Introduction: The carriers of the same autosomal recessive disorder are usually unaware of onset of the genetic diseases in the children even if screenings are available for many of these disorders. In this paper, we report the experience of the Prenatal Diagnosis Center of AOU Federico II and we discuss the role of the screening for beta-thalassemia (BT), cystic fibrosis (CF) and for other rare genetic disorders.
Materials and methods: We analyzed retrospectively the indication for Prenatal Diagnosis (PD) of all the couples referred to our center from January 1993 to May 2013. We divided our sample into three groups: couples at high risk for BT, for CF and for other rare genetic disorders.
Results: From January 1993 to May 2013, we performed 1269 PD for genetic disorders. There are still couples who discovered to be carriers of BT by screening after the birth of the affected child (n = 51 (11,3%)); the majority of the people were screened for CF carrier after the birth of an affected child (n = 155 (80,7%)) or through the cascade screening (n = 28 (14,6%)). Large-scale screenings for rare genetic conditions are not available and people were screened only if they have a positive familial history.

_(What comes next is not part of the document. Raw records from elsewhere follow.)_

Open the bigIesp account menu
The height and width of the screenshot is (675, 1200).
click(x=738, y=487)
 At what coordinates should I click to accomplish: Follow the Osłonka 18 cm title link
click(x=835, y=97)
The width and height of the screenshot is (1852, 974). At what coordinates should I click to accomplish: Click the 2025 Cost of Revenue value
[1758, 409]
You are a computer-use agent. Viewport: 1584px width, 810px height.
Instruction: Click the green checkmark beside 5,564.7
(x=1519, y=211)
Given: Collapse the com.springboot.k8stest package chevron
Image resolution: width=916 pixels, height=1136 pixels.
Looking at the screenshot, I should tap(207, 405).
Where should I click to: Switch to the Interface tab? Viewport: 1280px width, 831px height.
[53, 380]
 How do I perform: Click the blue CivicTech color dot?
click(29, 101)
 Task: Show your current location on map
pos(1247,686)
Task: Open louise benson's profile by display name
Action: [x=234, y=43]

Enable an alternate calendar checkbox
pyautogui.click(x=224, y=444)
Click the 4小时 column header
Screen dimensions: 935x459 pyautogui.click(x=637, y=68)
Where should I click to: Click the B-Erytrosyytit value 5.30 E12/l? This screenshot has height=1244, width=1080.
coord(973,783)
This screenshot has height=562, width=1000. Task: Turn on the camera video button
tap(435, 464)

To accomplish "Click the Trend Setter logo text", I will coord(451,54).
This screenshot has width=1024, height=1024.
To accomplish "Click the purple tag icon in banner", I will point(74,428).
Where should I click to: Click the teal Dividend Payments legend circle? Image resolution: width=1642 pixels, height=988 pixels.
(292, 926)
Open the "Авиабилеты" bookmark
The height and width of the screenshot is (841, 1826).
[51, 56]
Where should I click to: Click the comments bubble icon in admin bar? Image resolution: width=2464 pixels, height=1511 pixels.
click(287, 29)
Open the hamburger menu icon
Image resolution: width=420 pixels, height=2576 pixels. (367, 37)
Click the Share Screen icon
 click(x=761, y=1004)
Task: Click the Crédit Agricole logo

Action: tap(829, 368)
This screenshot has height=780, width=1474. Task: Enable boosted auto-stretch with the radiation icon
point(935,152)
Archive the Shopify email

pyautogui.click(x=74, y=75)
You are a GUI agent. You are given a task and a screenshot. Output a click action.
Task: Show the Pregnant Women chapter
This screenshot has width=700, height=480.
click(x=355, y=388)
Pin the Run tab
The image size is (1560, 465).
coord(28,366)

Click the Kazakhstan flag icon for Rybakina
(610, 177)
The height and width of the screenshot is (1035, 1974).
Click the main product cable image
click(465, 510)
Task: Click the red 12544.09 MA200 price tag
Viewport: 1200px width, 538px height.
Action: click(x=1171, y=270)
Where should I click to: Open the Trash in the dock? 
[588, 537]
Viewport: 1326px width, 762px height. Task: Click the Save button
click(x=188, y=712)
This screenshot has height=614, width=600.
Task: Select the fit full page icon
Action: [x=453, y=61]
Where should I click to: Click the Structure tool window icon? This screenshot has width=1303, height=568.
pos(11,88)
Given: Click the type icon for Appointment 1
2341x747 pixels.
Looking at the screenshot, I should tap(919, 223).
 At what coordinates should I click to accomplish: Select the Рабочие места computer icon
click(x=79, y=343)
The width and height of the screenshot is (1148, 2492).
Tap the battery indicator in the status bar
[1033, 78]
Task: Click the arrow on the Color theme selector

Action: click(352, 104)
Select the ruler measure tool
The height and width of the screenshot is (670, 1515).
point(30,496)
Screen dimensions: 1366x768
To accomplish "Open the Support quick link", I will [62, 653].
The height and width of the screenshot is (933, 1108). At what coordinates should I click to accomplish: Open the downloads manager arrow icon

Conclusion: Parental screening is available for many severe and rare diseases whose genetic origin is known. The proportion of patients referred for very high-risk indications increased over time with an higher demand for rare disease. An adequate counseling is fundamental to identify women at risk for having affected child. Screening, counseling and PD of genetic diseases is a complex matter and needs for a continuous update.